The bucket shape calculation unit 504 calculates bucket shape information that is information regarding a shape of the bucket 23. In particular, the bucket shape calculation unit 504 calculates bucket shape information based on the approximate line K identified by the approximate line identification unit 503. The bucket shape information includes a dimension and a shape of the approximate line K, an accommodation cross sectional area to be described later, a position of a centroid, a width dimension of the bucket 23, bucket capacity V, a position of a bucket fulcrum portion 233 (rotational axis), and the like.

The determination unit 505 executes various types of determination processing executed in the bucket information acquisition processing to be described later.

The output characteristic setting unit 506 sets (adjusts) an output characteristic of the drive unit 71 based on bucket shape information calculated by the bucket shape calculation unit 504, and inputs a command signal corresponding to the characteristic to the drive unit 71.

The storage unit 507 stores in advance various thresholds, parameters, and the like referred to in activation of the hydraulic excavator 1 and the bucket information acquisition processing.

FIG. 3 is a flowchart of the bucket information acquisition processing executed by the bucket information acquisition device 5 according to the present embodiment.
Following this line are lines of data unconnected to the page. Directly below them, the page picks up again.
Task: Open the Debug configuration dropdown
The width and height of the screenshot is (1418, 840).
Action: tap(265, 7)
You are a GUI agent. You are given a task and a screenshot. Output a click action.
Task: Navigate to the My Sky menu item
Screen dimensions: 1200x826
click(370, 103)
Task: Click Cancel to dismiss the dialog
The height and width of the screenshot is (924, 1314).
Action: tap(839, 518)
FIG. 4 is a diagram of the bucket 23 viewed from the machine body side of the hydraulic excavator 1. FIG. 5 is a diagram illustrating the reference cross section J and the approximate line K of the bucket 23. FIG. 6 is a diagram illustrating the reference cross section J, the approximate line K, and the centroid H of the bucket 23.

The bucket information acquisition processing executed by the bucket information acquisition device 5 will be described with reference to FIG. 3. A worker can input a command for starting the bucket information acquisition processing through the input unit 52 provided in the cab 13. The command may be issued when a new one of the bucket 23 is attached to a tip portion of the arm 22 or at a timing when a day's work starts. Note that the bucket 23 rotates about the rotational center axis along a predetermined moving plane. In a case where the hydraulic excavator 1 is arranged horizontally, the rotational center axis extends in parallel with the left-right direction of the upper slewing body 12.
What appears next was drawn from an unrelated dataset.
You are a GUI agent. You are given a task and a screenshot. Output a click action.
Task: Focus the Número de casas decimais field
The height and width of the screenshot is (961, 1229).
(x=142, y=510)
When the bucket information acquisition processing is started (step S1), the stereo camera 63 shoots the bucket 23 in front of the cab 13. As a result, distance distribution (three-dimensional data) of a surrounding object including the bucket 23 with respect to a predetermined reference point is acquired (step S2). Note that the reference point (origin) is set, for example, on an upper surface portion of the cab 13 in which the stereo camera 63 is arranged.
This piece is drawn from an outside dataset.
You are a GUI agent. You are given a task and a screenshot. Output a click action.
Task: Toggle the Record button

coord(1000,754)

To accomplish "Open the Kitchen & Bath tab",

Three-dimensional data acquired by the stereo camera 63 is input to the control unit 50 (step S3), and is subjected to predetermined processing by the data processing unit 502. Since an imaging range of the stereo camera 63 includes the ground other than the bucket 23, the data processing unit 502 extracts distance distribution of the bucket 23 from distance distribution (three-dimensional distance data) acquired by the stereo camera 63 according to a distance from the reference point. Furthermore, the data processing unit 502 extracts the reference cross section J (FIG. 5) which is a cross section of the bucket 23 obtained by cutting the bucket 23 along a plane (a plane orthogonal to (intersecting) the left-right direction of the upper slewing body 12) parallel to the moving plane from the extracted distance distribution. In the present embodiment, the data processing unit 502 extracts cross sectional data (two-dimensional data) in a central portion in the left-right direction of the bucket 23 (step S4). The cross sectional data includes a lot of distance distribution data in a thickness direction of the bucket 23 and a length direction of the bucket 23. Note that, in order for extraction of the reference cross section J, an attachment position of the stereo camera 63 and a left-right direction width of a central cross section of the work attachment 20 are stored in advance in the storage unit 507. Then, the reference cross section J is desirably set to a plane parallel to a central cross section of the work attachment 20 or a plane orthogonal to a rotation axis of the bucket 23.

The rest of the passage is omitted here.